The industrial sector (SP500-20), which has an 8.5% weightage on the S&P 500, fell another 2.61%, underperforming the broader index, which rose about 4.46% during the April to June period.
On a comparative basis, the industrial sector fared better than some of its peers like energy, materials, and consumer staples, while lagging behind the technology and financial sectors.
Recently, Wells Fargo Investment Institute said it expected companies in the industrial and materials sectors to contribute to artificial intelligence (AI) related infrastructure build-out.
One of the key reasons behind the choice of industrials and materials for WFII is the fact that the U.S. government and various private sector entities across the world are proposing large-scale AI-related expenditures to upgrade and improve infrastructure over the coming years, said the institute.
Industrials saw regular U.S. stock fund inflows and outflows, with May 31st seeing the highest inflows since 2024 at $585.72M. By June 27th, the sector had net flows of about $618.13M.
Top five movers in Q2 (As of June 28th)
- Gainers: C.H. Robinson Worldwide (CHRW) +18.04%
- 3M Company (MMM) +17.98%
- Howmet Aerospace (HWM) +16.92%
- Verisk Analytics (VRSK) +15.78%
- GE Aerospace (GE) +11.73%
- Losers: Builders FirstSource (BLDR) -34.25%
- American Airlines (AAL) -26.27%
- Pool Corporation (POOL) -25.82%
- J.B. Hunt Transport Services (JBHT) -19.51%
- IDEX Corporation (IEX) -18.34%
What Analysts Expect
SA Analyst MacroGirl said, “XLI has made a striking divergence from SPY, and this provides some insight to the underlying dynamics of the stock market.
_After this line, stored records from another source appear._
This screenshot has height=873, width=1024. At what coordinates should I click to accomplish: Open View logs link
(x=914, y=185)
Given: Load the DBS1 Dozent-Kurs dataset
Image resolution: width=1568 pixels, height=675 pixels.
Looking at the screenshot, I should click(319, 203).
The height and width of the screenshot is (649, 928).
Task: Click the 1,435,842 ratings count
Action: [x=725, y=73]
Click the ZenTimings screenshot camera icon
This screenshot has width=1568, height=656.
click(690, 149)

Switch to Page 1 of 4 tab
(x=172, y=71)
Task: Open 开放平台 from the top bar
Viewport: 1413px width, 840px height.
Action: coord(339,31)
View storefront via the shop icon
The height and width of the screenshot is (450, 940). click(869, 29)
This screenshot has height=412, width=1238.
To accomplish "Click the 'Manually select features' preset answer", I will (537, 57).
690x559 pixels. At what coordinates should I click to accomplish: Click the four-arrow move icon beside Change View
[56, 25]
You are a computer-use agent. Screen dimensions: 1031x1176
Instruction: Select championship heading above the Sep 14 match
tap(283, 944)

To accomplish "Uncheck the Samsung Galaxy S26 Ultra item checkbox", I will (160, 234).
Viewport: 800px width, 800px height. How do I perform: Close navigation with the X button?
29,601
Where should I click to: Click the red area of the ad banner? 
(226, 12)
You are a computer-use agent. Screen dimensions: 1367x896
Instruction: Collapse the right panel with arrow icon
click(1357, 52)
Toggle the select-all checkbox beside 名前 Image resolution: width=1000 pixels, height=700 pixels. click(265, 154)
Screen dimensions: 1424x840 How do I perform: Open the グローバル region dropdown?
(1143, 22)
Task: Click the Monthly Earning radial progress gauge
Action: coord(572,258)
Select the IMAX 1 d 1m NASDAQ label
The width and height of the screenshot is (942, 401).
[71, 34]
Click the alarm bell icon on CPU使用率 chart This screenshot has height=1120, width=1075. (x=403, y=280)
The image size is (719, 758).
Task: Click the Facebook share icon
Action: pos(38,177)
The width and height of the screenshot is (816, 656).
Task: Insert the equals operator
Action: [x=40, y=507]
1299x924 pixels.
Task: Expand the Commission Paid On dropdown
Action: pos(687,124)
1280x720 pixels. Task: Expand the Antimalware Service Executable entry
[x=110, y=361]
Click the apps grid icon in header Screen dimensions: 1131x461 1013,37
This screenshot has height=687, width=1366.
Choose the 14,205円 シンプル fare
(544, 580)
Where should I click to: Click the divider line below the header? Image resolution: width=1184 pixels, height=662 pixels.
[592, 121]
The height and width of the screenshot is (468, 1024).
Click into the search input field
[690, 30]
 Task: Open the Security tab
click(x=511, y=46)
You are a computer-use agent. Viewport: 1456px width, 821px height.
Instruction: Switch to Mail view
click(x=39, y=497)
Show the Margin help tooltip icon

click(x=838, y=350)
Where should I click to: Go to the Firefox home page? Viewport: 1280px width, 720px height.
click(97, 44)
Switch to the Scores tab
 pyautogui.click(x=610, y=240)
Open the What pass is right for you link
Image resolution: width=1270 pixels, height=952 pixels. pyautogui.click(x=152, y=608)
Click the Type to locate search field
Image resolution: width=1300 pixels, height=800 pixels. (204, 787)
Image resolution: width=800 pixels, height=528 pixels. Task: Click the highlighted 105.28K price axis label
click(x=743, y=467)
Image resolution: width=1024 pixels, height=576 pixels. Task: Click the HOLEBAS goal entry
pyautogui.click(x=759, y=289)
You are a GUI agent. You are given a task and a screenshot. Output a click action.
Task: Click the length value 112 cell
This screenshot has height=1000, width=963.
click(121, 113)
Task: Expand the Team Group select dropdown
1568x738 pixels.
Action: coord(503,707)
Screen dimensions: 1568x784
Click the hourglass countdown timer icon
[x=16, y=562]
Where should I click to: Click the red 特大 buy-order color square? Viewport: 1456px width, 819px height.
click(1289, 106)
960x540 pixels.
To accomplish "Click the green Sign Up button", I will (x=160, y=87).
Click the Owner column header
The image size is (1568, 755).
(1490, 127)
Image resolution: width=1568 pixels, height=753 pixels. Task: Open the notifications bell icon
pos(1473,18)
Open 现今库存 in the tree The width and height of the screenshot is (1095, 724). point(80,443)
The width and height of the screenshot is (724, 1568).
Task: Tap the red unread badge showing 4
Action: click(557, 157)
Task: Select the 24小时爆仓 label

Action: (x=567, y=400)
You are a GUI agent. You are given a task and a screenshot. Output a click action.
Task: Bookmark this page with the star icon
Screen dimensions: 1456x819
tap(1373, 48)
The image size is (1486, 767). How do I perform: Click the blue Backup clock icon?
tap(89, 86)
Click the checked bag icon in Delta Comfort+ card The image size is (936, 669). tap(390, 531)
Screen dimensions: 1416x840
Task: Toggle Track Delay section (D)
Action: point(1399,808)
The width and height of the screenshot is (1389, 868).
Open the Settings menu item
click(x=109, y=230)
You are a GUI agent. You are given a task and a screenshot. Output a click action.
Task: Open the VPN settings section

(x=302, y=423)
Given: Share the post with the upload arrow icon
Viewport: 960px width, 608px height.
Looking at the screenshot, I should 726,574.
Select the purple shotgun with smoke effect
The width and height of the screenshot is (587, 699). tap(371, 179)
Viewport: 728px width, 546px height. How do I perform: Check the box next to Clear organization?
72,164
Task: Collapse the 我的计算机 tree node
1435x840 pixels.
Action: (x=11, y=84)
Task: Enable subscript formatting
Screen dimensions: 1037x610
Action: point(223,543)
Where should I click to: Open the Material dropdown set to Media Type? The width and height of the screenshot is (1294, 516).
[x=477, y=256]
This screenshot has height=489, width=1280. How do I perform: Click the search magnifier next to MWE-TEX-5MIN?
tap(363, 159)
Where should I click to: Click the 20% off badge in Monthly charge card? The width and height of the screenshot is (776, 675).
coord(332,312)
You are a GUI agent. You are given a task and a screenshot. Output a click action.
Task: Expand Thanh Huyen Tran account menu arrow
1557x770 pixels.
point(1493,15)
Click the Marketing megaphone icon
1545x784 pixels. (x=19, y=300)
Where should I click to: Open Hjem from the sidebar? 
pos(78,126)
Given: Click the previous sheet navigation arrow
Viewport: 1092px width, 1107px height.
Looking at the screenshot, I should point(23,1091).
Cooling in the economy is pushing yields lower, and this is a much better environment for XLK than it is for XLI.”
What Quantitative Measures Say
Seeking Alpha’s Quant Ratings recommended the ETF as a Buy, rating it 3.50 out of 5. The ETF was graded an A- on dividends, compared to an A six months ago. Its momentum and liquidity prospects were graded an B and an A+, respectively.